En mission au Gabon en septembre dernier, pour observer la gestion par la Cour constitutionnelle du contentieux né de la présidentielle du 27 août 2016, les experts de l’Union africaine ont rendu leur rapport. C’est en tout cas ce qu’il semble, alors que depuis ces derniers jours circule sur les réseaux sociaux un document présenté comme tel. Et à la lecture du rapport attribué à Nagoum Yamassoum, président du Conseil constitutionnel du Tchad, et Mipamb Nahm-Tchougli, membre de la Cour constitutionnelle du Togo, une conclusion paraît inévitable : la réélection d’Ali Bongo, décidée par la Cour constitutionnelle, s’est faite sur la base de procès-verbaux dont la qualité a laissé perplexes les observateurs de l’UA. Mieux, les deux personnalités assurent que les PV examinés laissaient «apparaître une constante avance du candidat Jean Ping sur le candidat Ali Bongo Ondimba».

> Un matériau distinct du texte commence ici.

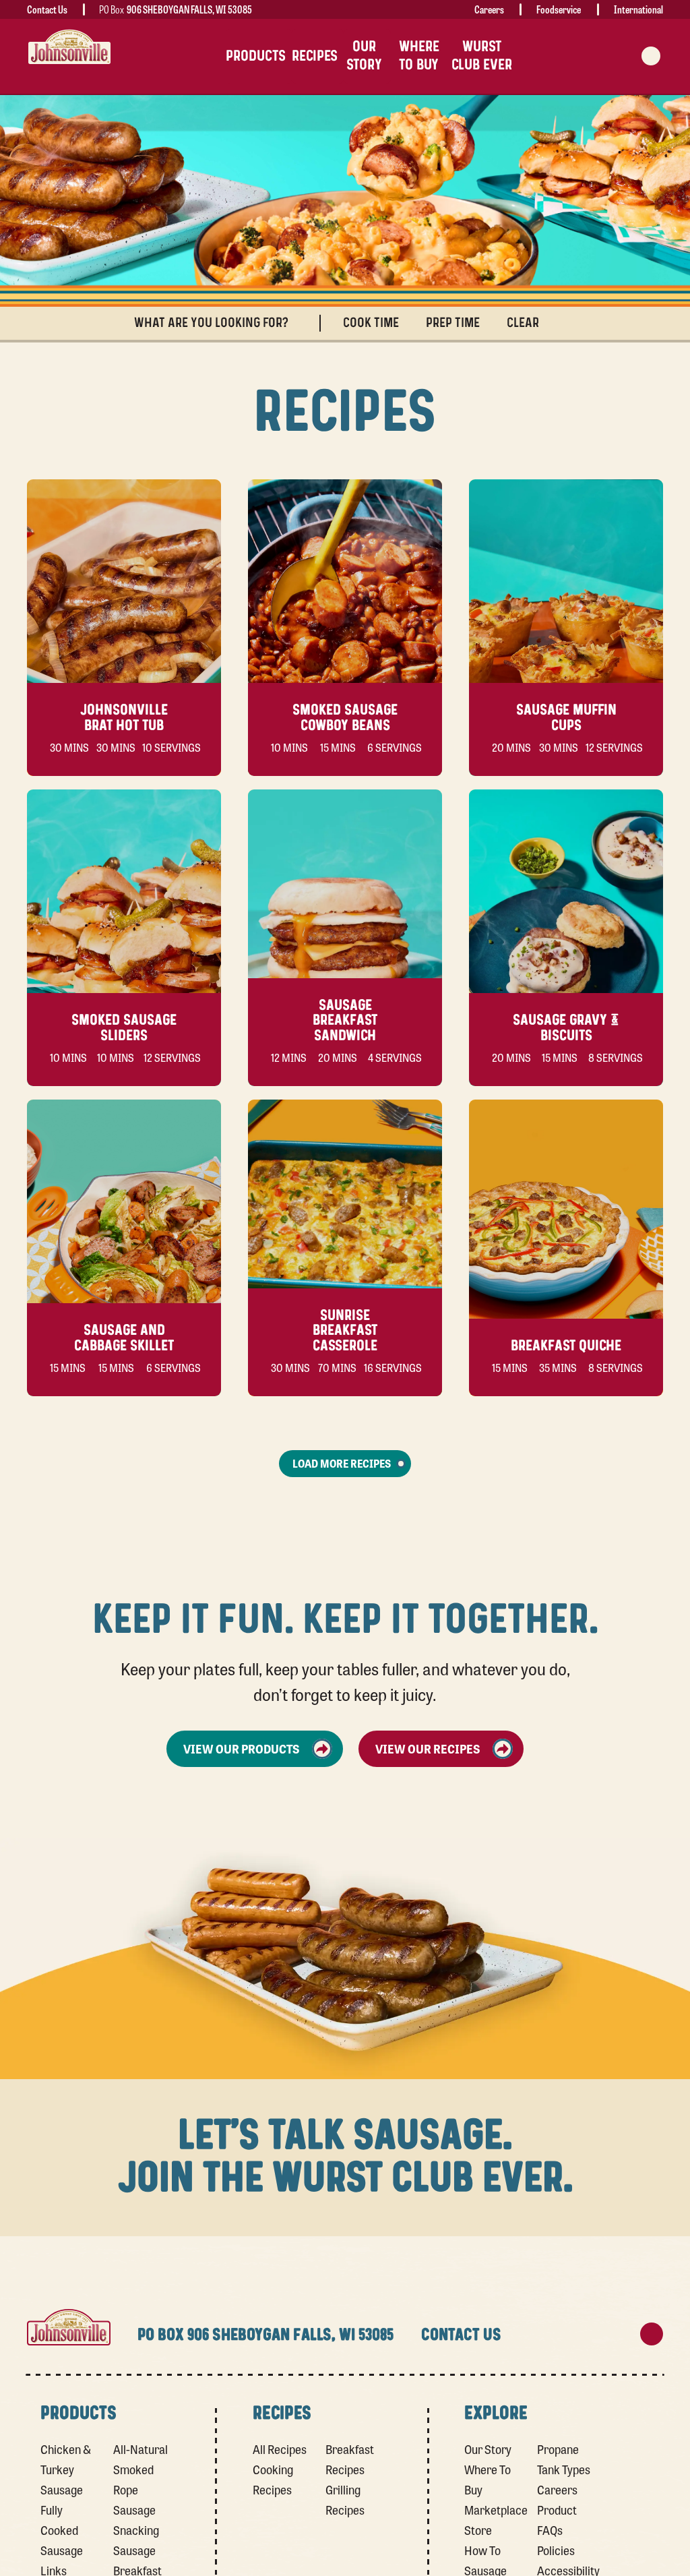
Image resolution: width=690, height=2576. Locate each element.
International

Et de l’examen des PV des provinces de l’Estuaire et du Haut-Ogooué auquel ils ont assisté aux côtés des juges constitutionnels gabonais, les observateurs de l’UA ont relevé «des anomalies» : «des procès-verbaux mal remplis et non signés, des procès-verbaux incomplets ou surchargé, des calculs inexacts…» Selon le rapport, ces observations sont loin d’être une particularité gabonaise. D’autant «qu’on (les) retrouve partout ailleurs dans la majorité des pays» africains en l’occurrence. «Toutefois, relève les observateurs, il convient de noter que dans la commune de Libreville, certains procès-verbaux ne sont pas sans susciter des interrogations, tant en raison de leur rédaction, de leur présentation que de l’orientation bien particulière des résultats qui y sont contenus».

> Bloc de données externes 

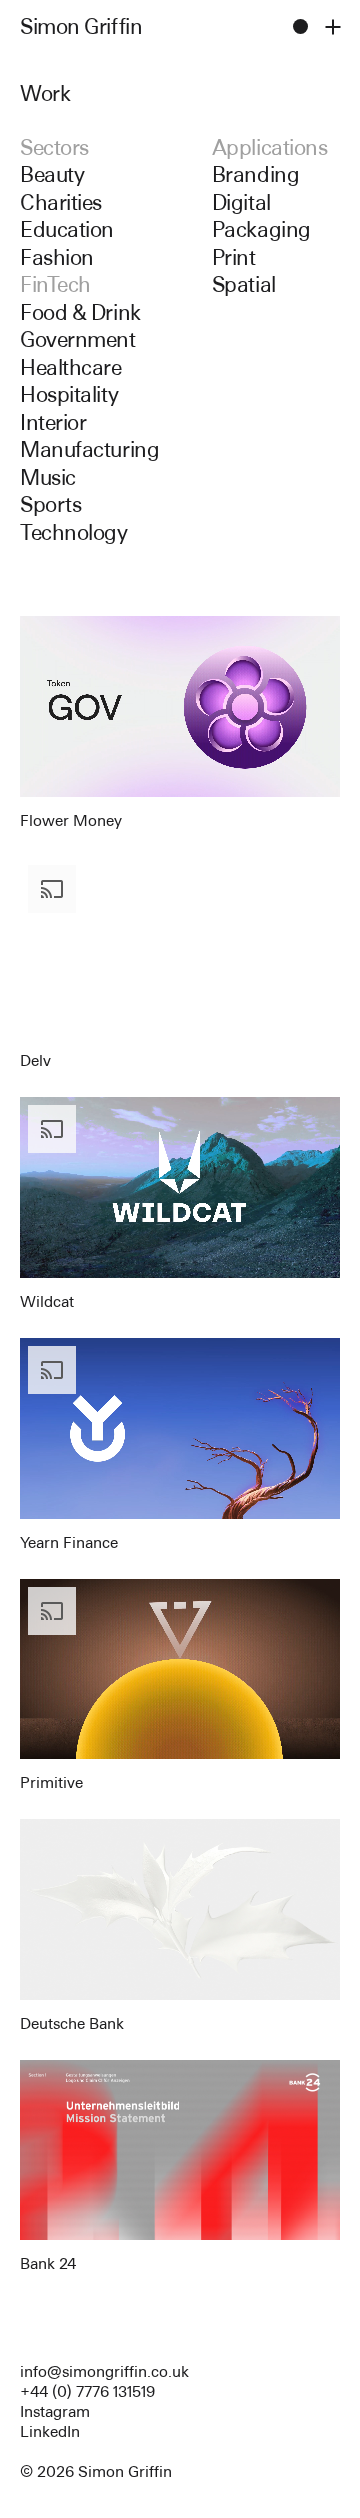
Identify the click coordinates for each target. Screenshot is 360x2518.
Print (234, 257)
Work (45, 93)
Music (48, 477)
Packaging (261, 229)
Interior (53, 422)
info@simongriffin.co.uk (104, 2371)
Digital (241, 202)
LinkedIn (50, 2431)
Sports (50, 504)
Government (78, 339)
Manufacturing (89, 449)
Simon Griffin (81, 26)
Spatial (244, 284)
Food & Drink (80, 312)
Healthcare (71, 367)
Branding (255, 174)
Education (67, 229)
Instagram (55, 2411)
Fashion (57, 257)
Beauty (52, 174)
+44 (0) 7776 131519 (87, 2391)
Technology (74, 532)
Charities (61, 202)
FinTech (55, 284)
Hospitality (69, 394)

Dans le Haut-Ogooué où Ali Bongo l’a emporté grâce à une participation avoisinant les 100%, les observateurs ont relevé trois principales curiosités sur les PV de cette province : «les procès-verbaux se distinguent par leur ordre par rapport aux procès-verbaux des autres provinces, des procès-verbaux clairement établis et conformément aux textes, la lisibilité des procès-verbaux est si nette qu’ils ne peuvent que susciter des interrogations». Pour les observateurs, «les procès-verbaux du Haut-Ogooué sont si bien rédigés, ordonnés et, par ailleurs, la coïncidence entre le nombre d’inscrits, celui des suffrages exprimés et l’attribution quasi-totale de ceux-ci à un seul candidat, qu’ils paraissent invraisemblables».

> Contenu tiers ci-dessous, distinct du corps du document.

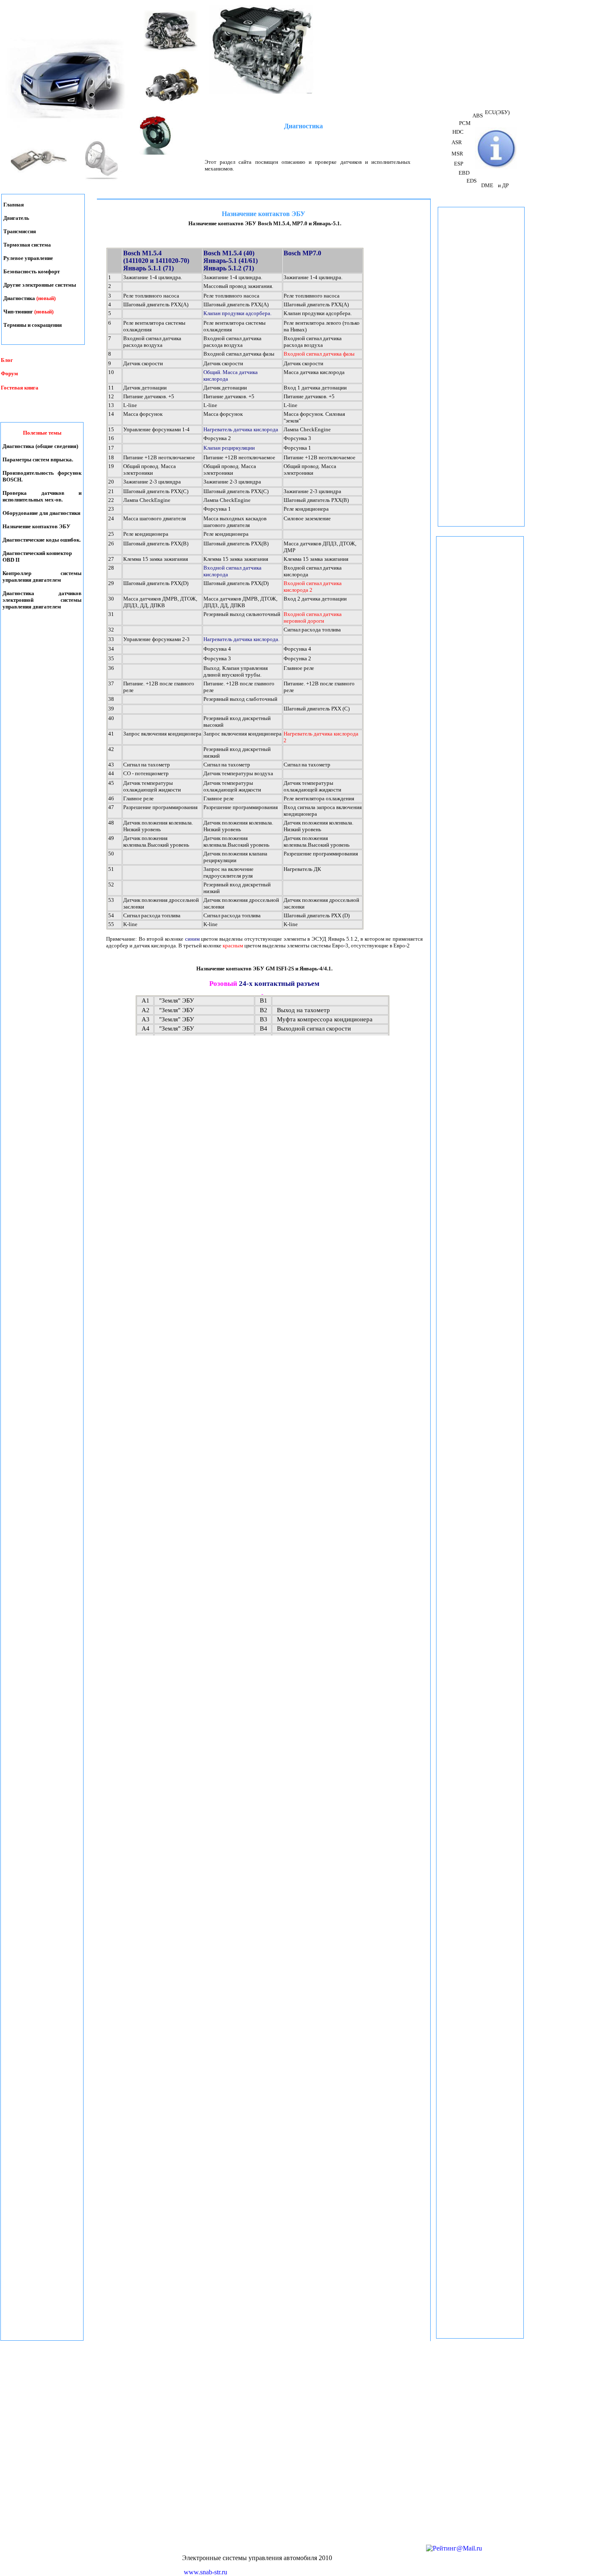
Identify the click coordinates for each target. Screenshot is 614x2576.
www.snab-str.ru (205, 2572)
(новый (43, 311)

Alors que Jean Ping conteste toujours la victoire d’Ali Bongo à la dernière présidentielle, les observations des experts de l’UA viennent conforter la requête déposée récemment par les avocats du candidat de l’opposition. Une requête qui s’attaque aux décisions de la Cour constitutionnelle du 23 septembre 2016, relatives, entre autres, à la réception de la demande conventionnelle d’Ali Bongo puis à l’annulation des résultats de 21 bureaux de vote du 2e arrondissement de Libreville du candidat du Parti démocratique gabonais (PDG). Les avocats avaient déjà expliqué que leur initiative se fondait sur les «grossières incohérences» relevées aussi bien dans les PV du Haut-Ogooué que dans le rendu de la décision finale de la Cour constitutionnelle. Leurs arguments n’ont, semble-t-il, pas convaincu les juges de la Cour qui ont rejeté leur requête le 16 novembre 2016.